Defendant has been convicted of violating subdivision K of section 30 of the Liquor Tax Law, in soliciting an order to deliver liquor in a town in which a liquor tax certificate is prohibited, commonly called a no-license town. Defendant is a wholesale liquor dealer in the city of Kingston, in Ulster county. Upon the 5th day of March, 1910, one J. D. Frisbee, of the town of Andes, in Delaware county, which was a no-license town within the provisions of the Liquor Tax Law, received a letter signed with defendant’s name, soliciting an order for the sale and delivery of whisky, which said order was received by the said defendant thereafter, and pursuant thereto a gallon of whisky was sold and delivered. The delivery of the whisky was within the county of Ulster, and is not included in the charge here made. Subdivision K of section 30 of the Liquor Tax Law, under which the defendant was prosecuted, reads as follows: “To solicit, accept or procure .in a . town in which á liquor tax certificate is prohibited under questions one, two and four of section thirteen of this chapter, as the result of a vote on ‘questions submitted,’ an order to deliver or send to another, or for another, liquor in any quantity, where the person for whom such liquor is procured resides in any such town.” (See Consol. Laws, chap. 34 [Laws of 1909, chap. 39], § 30, subd. K, since amd. by Laws of 1910, chap. 494.)

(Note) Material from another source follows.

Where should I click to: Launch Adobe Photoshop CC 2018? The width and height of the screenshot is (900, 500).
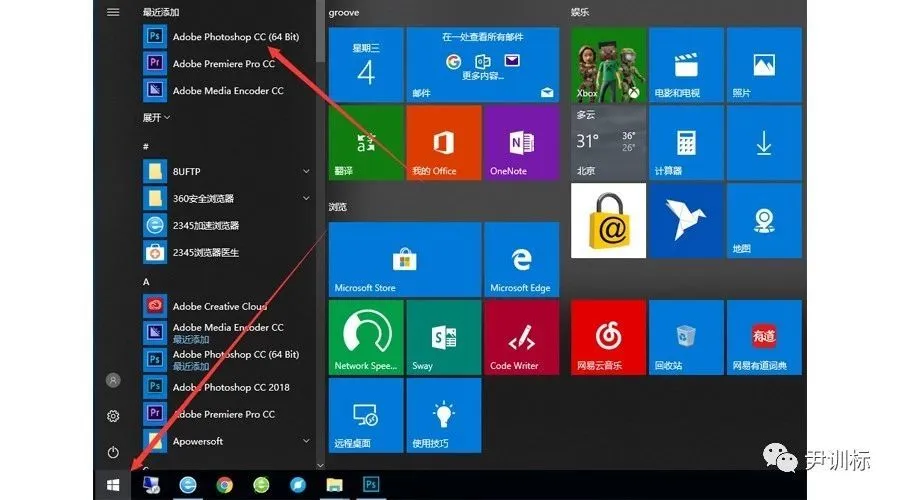click(x=230, y=386)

Without considering the question whether the writing of a letter is the solicitation of an order within the town to which a letter is sent, or whether the defendant is liable for the acts of his employee without his consent, or even against his prohibition, as I view it, the learned court below has misread this statute. The prohibition in the statute is from soliciting or accepting an order “to deliver or send to another, or for *543another, liquor in any quantity.” The word “another” cannot be used in contradistinction from the seller. It is not conceivable that a liquor seller would solicit an order for liquor for himself, or to be delivered to himself. The use of the word “another,” therefore, in the statute is evidently in contradistinction to the purchaser or person from whom the order is solicited. That this is the proper construction of the statute is emphasized by the last phrase in the subdivision, “where the person for whom such liquor is procured resides in any such town.” This clearly indicates that it is not the purchaser who purchases for himself, the solicitation of whose order is made criminal, but the purchaser who purchases for another. If the ■soliciting of all orders for the purchasing of liquor in a no-license town were intended to be included in the prohibition, such prohibition could be expressed in language much simpler, and the court should not be called upon to find such a prohibition in language which has for its natural interpretation a soliciting of an order from one to purchase for another than the purchaser.
The interpretation is not an unreasonable one in view of the ob jects presumably sought to be accomplished. We may assume that in a no-license town all devices which ingenuity can suggest may be adopted to evade the statute. In social clubs it is a practice sometimes adopted where no license is taken out, for liquor to be purchased by the steward for the different members of the club, the steward acting as the agent of the different members. It may fairly be conjectured that in a no-license town this same method might be adopted, the saloon keeper thus acting as the agent of the persons for whom he purchases liquor, and the delivery to these persons of their liquor, either in bulk or from time to time in smaller quantities, would not be within the direct prohibition of the statute. It would seem to be at such practice that this statute was aimed, prohibiting the soliciting or acceptance of an order from one who is in fact trafficking in liquors, but evading the penalties of the statute by purchasing as agent for his various customers. But whatever may have been the mischief aimed at, or may have been the purpose of the statute, the meaning of the words used must be forced in order to bring them within the act of soliciting an *544order from the person in a no-license town for liquor for personal use. Such solicitation, as I read the statute, is not included within its prohibition, and the judgment of conviction should, therefore, be reversed.
Betts, J., concurred with Houghton, J.; Kellogg, J., dissented in opinion in which Lyon, J., concurred.